Leave no picture in, and give every entry again exactly.

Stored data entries

....................

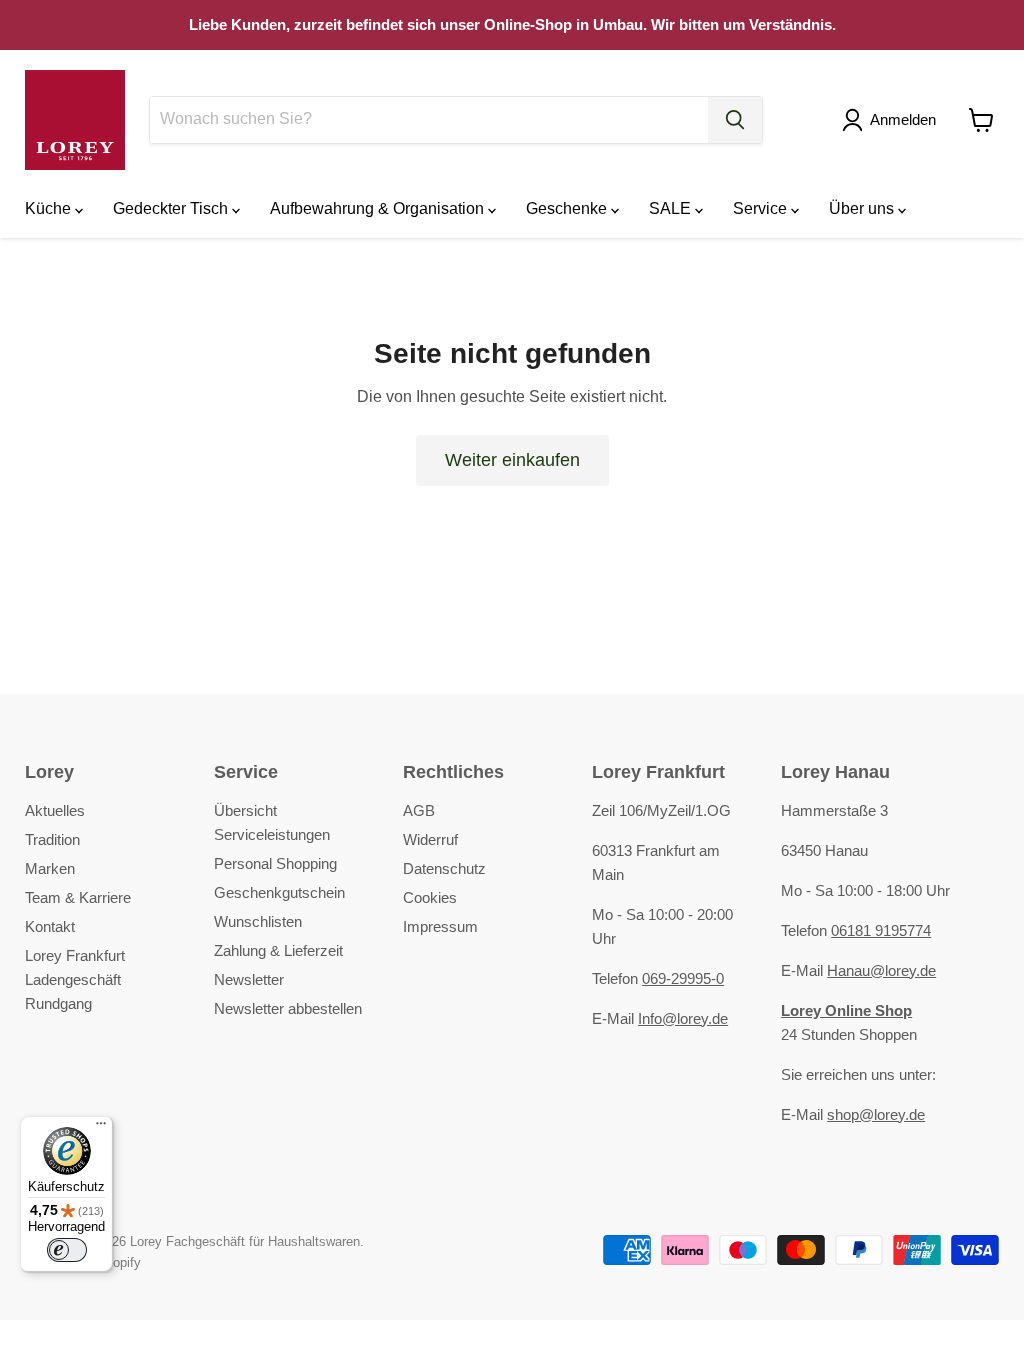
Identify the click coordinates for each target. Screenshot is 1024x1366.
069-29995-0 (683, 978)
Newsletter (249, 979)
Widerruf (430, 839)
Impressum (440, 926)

....................

■ Written reply
Identify the click coordinates for each target. Screenshot is 1024x1366.
069-29995-0 (683, 978)
Newsletter (249, 979)
Widerruf (430, 839)
Impressum (440, 926)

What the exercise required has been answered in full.